Fenomena pagar laut ini menuntut pemerintah dan masyarakat untuk berpikir ulang tentang tata kelola laut yang berkelanjutan. Pagar laut memang bisa menjadi solusi untuk kebutuhan tertentu, tetapi harus dipastikan bahwa keberadaannya tidak merugikan ekosistem maupun masyarakat lokal. Jika tidak ditangani dengan bijak, fenomena pagar laut justru akan menjadi simbol ketimpangan akses dan kerusakan lingkungan yang semakin memperburuk kualitas ekosistem laut Indonesia. Ada beberapa langkah yang dapat diambil guna mengatasi fenomena pagar laut yaitu (1) Penegakan hukum yang tegas. Pemerintah harus memastikan bahwa setiap pagar laut yang tidak memiliki izin (ilegal) segera dibongkar, tanpa pandang bulu; (2) Keterlibatan masyarakat lokal.

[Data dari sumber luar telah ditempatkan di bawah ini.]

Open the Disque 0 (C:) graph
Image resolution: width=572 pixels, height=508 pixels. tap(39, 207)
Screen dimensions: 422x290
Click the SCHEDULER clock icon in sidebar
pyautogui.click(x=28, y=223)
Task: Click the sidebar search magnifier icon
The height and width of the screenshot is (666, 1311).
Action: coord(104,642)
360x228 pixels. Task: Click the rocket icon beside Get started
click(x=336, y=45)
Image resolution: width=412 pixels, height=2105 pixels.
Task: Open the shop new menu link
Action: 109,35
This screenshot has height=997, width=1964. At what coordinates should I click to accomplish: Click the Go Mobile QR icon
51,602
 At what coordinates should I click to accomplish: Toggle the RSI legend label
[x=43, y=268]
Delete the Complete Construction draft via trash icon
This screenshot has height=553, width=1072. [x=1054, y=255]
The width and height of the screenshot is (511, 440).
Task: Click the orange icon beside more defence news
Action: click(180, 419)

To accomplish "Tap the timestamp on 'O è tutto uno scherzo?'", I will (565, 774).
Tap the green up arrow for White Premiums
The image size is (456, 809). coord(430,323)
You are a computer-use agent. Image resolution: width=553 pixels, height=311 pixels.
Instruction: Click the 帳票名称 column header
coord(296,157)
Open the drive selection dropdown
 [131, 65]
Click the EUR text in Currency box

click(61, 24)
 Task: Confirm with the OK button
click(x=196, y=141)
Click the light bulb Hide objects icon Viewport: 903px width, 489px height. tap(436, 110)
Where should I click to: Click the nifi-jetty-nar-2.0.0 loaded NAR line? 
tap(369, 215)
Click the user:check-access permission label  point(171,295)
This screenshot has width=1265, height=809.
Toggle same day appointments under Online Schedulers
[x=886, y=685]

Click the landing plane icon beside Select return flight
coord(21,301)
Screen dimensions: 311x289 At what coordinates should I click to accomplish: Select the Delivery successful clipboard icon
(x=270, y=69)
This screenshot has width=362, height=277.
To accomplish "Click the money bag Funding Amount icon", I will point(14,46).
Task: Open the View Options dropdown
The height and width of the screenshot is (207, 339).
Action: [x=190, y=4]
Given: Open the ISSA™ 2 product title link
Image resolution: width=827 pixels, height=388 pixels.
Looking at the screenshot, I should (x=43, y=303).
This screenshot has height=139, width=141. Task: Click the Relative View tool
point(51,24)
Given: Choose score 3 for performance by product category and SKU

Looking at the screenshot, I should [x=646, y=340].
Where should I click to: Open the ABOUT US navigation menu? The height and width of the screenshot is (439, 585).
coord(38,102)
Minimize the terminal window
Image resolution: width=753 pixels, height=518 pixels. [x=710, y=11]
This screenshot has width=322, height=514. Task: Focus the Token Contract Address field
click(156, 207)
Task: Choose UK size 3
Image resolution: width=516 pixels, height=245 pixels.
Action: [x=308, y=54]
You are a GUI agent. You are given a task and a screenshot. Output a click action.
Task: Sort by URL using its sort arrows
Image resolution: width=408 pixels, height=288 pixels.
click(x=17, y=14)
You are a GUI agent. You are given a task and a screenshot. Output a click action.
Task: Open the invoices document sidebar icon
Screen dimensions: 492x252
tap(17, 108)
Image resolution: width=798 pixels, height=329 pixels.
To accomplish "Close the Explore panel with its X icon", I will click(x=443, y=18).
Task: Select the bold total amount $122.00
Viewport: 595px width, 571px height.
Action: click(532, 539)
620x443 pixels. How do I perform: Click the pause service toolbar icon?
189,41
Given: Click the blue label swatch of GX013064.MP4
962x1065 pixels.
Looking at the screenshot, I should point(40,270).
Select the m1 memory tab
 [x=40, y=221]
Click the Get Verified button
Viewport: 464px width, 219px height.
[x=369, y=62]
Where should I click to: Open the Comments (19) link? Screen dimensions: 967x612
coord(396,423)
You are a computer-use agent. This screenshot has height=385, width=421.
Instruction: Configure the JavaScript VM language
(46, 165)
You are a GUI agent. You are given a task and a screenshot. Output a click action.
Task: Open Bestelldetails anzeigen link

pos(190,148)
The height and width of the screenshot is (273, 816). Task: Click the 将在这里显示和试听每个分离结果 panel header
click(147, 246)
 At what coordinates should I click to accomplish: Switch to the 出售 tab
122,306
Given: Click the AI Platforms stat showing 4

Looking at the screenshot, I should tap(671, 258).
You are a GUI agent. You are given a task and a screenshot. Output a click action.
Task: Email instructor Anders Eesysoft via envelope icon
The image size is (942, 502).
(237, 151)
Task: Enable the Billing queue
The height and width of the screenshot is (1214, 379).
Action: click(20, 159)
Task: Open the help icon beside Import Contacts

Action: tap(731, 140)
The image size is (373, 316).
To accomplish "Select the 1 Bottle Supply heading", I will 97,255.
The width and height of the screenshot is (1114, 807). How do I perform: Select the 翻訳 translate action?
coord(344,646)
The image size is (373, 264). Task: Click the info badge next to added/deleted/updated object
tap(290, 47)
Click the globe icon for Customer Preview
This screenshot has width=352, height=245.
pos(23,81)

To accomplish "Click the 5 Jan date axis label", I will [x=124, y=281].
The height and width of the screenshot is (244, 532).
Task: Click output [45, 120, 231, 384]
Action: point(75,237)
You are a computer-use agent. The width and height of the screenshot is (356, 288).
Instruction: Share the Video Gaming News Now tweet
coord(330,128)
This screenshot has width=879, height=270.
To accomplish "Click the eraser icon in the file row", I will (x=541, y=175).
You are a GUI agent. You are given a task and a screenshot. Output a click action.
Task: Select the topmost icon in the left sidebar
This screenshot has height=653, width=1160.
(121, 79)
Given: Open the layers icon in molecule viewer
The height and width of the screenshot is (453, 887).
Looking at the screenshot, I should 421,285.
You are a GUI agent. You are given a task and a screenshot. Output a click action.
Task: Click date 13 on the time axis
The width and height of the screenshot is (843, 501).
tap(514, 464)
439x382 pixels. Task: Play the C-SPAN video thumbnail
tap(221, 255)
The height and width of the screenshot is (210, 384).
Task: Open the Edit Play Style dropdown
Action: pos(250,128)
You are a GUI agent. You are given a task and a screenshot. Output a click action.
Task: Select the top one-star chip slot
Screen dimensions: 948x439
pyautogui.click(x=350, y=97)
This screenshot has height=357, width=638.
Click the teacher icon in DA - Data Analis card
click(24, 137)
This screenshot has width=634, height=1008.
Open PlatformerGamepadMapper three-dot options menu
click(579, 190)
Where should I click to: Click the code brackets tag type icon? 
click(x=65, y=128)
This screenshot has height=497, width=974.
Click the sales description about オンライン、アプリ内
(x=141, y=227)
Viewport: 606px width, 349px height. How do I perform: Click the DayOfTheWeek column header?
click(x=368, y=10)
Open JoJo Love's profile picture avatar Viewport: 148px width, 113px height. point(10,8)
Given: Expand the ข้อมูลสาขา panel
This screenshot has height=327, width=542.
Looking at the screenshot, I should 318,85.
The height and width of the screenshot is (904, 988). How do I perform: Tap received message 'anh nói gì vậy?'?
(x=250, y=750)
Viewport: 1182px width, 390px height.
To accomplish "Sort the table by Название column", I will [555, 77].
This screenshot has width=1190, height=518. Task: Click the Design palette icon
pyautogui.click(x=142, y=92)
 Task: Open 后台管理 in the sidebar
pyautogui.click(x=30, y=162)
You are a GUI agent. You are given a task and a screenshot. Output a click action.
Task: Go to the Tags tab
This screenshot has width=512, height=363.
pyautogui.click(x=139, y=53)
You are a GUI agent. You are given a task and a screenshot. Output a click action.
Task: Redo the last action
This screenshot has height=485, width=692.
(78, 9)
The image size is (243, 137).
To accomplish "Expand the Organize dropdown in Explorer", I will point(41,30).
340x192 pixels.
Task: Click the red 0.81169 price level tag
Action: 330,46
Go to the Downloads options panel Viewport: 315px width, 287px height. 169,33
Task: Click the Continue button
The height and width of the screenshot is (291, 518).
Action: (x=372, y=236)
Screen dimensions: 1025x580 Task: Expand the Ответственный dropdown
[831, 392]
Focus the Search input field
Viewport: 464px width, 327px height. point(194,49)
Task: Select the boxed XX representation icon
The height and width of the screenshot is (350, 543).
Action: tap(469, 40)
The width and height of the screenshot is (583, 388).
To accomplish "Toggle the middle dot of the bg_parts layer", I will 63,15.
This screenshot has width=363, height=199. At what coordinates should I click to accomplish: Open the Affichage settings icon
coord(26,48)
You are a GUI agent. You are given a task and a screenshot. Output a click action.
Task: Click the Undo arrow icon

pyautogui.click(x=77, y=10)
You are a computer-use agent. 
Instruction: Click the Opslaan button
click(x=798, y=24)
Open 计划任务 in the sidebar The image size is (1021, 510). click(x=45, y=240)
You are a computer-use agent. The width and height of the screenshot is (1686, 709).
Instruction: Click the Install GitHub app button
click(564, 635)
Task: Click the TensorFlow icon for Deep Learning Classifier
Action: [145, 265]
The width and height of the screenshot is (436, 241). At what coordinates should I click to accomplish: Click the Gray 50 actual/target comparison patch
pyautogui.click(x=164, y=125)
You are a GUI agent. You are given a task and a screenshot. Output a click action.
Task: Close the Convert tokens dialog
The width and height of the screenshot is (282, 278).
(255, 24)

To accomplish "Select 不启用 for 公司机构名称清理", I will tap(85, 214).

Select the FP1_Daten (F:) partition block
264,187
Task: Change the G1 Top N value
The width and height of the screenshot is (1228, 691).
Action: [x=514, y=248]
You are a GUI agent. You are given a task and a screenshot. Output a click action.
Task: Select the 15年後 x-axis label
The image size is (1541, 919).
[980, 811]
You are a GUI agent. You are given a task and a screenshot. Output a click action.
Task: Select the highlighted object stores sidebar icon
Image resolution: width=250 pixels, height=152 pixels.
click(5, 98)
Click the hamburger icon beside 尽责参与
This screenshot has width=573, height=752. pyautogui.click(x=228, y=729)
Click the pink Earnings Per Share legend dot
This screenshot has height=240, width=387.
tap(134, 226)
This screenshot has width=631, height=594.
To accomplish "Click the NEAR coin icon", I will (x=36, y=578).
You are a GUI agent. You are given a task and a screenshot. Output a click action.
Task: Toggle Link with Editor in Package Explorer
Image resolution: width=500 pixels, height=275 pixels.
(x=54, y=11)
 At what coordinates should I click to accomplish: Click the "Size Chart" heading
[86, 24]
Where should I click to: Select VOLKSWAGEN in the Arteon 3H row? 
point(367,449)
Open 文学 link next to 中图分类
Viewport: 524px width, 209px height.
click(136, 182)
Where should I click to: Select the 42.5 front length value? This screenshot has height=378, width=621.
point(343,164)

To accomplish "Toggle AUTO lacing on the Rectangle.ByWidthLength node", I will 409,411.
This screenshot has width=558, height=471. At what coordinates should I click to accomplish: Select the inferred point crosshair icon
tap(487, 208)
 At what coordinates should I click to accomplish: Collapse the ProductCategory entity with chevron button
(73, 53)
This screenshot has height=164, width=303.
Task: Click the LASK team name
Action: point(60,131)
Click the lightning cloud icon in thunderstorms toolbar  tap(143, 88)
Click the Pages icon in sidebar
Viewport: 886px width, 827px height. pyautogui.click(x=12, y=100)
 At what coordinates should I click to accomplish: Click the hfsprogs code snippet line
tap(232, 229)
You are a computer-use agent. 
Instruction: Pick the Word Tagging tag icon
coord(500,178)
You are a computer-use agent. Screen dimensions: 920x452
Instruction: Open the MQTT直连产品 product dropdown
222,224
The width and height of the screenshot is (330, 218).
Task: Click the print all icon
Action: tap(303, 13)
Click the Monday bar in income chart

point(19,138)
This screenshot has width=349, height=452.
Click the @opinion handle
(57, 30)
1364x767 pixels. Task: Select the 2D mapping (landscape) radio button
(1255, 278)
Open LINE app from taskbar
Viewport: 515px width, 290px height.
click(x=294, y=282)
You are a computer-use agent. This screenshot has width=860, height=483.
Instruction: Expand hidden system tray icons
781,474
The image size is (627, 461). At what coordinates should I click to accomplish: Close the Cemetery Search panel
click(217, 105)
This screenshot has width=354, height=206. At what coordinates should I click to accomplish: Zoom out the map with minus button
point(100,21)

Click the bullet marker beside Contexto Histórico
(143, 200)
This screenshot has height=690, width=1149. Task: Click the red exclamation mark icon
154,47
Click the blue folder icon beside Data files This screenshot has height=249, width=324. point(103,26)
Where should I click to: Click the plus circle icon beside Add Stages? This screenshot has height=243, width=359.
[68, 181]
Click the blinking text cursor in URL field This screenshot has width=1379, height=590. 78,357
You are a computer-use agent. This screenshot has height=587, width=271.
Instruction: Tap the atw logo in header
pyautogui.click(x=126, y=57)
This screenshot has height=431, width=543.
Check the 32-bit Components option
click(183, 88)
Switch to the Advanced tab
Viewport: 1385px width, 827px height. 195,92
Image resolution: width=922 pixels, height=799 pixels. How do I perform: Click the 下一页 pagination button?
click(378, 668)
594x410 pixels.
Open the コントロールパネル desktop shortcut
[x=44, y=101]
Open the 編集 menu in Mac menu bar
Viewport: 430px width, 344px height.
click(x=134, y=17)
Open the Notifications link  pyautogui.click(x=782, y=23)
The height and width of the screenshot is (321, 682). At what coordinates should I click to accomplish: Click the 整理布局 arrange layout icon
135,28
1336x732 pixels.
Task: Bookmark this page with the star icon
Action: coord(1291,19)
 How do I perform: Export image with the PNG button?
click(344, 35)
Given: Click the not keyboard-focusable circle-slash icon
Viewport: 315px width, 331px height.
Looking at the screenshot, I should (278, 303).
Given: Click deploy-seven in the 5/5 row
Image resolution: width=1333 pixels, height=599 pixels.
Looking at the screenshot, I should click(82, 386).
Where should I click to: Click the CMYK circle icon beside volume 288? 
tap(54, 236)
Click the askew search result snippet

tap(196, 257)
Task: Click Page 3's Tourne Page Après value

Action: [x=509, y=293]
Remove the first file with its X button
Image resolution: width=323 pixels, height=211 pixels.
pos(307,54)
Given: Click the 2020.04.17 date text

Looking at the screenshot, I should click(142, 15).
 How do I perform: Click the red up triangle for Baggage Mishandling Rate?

Masyarakat pesisir harus berpartisipasi dalam perencanaan tata ruang laut agar kebutuhan mereka tidak diabaikan dan masyarakat bisa melakukan pengawasan dan pelaporan jika ada oknum yang melakukan penyalahgunaan pagar laut; (3) Penerapan teknologi yang ramah lingkungan. Jika pagar laut diperlukan untuk tujuan tertentu, teknologi yang digunakan harus aman dan meminimalkan dampaknya terhadap ekosistem laut; (4) Edukasi dan kesadaran lingkungan. Semua pihak, termasuk pengusaha, harus diberi pemahaman tentang pentingnya menjaga keberlanjutan laut sebagai sumber kehidupan bersama.